What most data entry programs will not do is warn the user when unlikely (but possible) codes occur. For example, if a respondent’s age is shown as 99, this may be true, but it may also be a mistake. Therefore it’s not only wild values that need to be checked. The first frequencies printout from a survey program needs to be looked at very carefully to detect this kind of mistake.
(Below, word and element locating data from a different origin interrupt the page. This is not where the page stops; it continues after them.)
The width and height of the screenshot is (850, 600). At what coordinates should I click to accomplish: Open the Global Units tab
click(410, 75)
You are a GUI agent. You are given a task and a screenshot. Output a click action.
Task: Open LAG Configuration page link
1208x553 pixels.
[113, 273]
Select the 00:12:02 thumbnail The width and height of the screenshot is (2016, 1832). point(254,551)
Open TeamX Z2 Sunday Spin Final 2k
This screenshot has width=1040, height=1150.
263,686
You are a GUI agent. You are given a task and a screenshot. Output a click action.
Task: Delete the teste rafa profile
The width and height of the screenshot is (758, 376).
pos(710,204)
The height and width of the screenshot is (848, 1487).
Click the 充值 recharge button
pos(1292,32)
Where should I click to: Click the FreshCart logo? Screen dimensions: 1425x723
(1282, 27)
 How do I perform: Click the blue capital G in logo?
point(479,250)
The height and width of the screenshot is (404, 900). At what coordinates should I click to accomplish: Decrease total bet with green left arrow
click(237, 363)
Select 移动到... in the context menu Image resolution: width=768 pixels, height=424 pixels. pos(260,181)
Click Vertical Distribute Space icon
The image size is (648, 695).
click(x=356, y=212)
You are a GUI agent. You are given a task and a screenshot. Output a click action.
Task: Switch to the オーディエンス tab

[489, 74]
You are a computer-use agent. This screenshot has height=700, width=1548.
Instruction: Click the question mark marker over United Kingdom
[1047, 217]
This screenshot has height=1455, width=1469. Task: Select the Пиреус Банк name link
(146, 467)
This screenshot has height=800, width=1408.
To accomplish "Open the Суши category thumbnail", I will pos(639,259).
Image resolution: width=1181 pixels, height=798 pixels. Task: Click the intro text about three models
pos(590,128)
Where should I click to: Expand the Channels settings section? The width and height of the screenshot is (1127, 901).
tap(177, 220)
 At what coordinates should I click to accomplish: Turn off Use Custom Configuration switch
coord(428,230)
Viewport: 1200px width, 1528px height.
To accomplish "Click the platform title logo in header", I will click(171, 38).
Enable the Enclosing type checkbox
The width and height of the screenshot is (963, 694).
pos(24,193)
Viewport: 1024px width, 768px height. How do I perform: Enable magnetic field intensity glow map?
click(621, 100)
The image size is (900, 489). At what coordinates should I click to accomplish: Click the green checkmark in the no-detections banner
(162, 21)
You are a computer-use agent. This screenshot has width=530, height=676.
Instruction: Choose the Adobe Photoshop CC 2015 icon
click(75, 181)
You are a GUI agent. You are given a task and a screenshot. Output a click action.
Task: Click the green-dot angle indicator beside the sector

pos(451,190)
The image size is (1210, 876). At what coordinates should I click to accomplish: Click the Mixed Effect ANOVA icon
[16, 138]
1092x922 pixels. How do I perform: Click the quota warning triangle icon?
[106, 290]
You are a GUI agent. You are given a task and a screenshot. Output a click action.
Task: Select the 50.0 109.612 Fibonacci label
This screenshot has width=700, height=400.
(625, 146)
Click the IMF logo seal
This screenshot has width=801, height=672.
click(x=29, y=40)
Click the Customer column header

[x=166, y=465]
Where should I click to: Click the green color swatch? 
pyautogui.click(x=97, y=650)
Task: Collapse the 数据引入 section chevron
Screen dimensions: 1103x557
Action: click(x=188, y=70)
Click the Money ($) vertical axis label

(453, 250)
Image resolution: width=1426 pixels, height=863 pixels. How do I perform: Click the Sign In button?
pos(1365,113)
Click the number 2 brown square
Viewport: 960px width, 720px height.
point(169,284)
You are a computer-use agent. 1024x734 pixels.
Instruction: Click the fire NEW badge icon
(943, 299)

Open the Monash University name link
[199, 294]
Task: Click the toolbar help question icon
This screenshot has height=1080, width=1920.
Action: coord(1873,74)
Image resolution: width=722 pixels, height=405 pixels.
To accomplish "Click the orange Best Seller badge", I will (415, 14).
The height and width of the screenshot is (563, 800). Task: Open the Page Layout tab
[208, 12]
People who are inexperienced with surveys - interviewers as well as data entry staff - usually make some mistakes. It’s very unusual to find a survey with no wild codes and a perfect data file. If 500 questionnaires have been returned, and each questionnaire has 100 variables, that’s 50,000 data items. If only 1% of these are in error, there will be 500 errors to find. This could take several days’ work.

Slides

One of the worst types of error is a slide. This occurs when the data entry operator leaves out a field, or puts in the same value twice. It’s specially common when there’s a long string of similar codes. For example, if a question asks about radio stations listened to, if there are 20 possible stations and each is coded 0 if the respondent doesn’t listen and 1 if he or she does, a sequence of codes to type in might be something like this:

0 1 1 0 1 1 0 1 1 1 0 1 1 0 1 1 1 0 1 0

If the data entry operator misses the third 1 in the third group, and types:

0 1 1 0 1 1 0 1 1 0 1 1 0 1 1 1 0 1 0

the sequence will be one code short. If the answer to the next question was 1, the error can’t be automatically detected. It may be many questions later when a wild code occurs - and every value, from the mistake to the wild code - will be wrong.

Most questionnaire writers use code 1 as the first for each question - and some statistical programs automatically make it so. To make it easy to detect slides, I suggest you vary the code ranges of neighbouring questions, specially after long sequences with the same answer codes. If the question immediately after the above group of 20 did not have 0 or 1 as a valid code, any slide would be detected much sooner, probably even by the data entry operator when he or she tried to enter an invalid 1 or 0.

Consistency checking

Another part of preliminary analysis is cross-tabulating pairs of variables to hunt out impossible combinations. For example, if you ask the interviewer to write in the day of week and the date, you can check whether the 10th of May 2000 is always shown as Wednesday. With diary surveys, it’s very important to get this right, as people’s activities can vary greatly on different days of the week. This sort of information can also be checked against the interview logs, if there’s any doubt about the correct answer.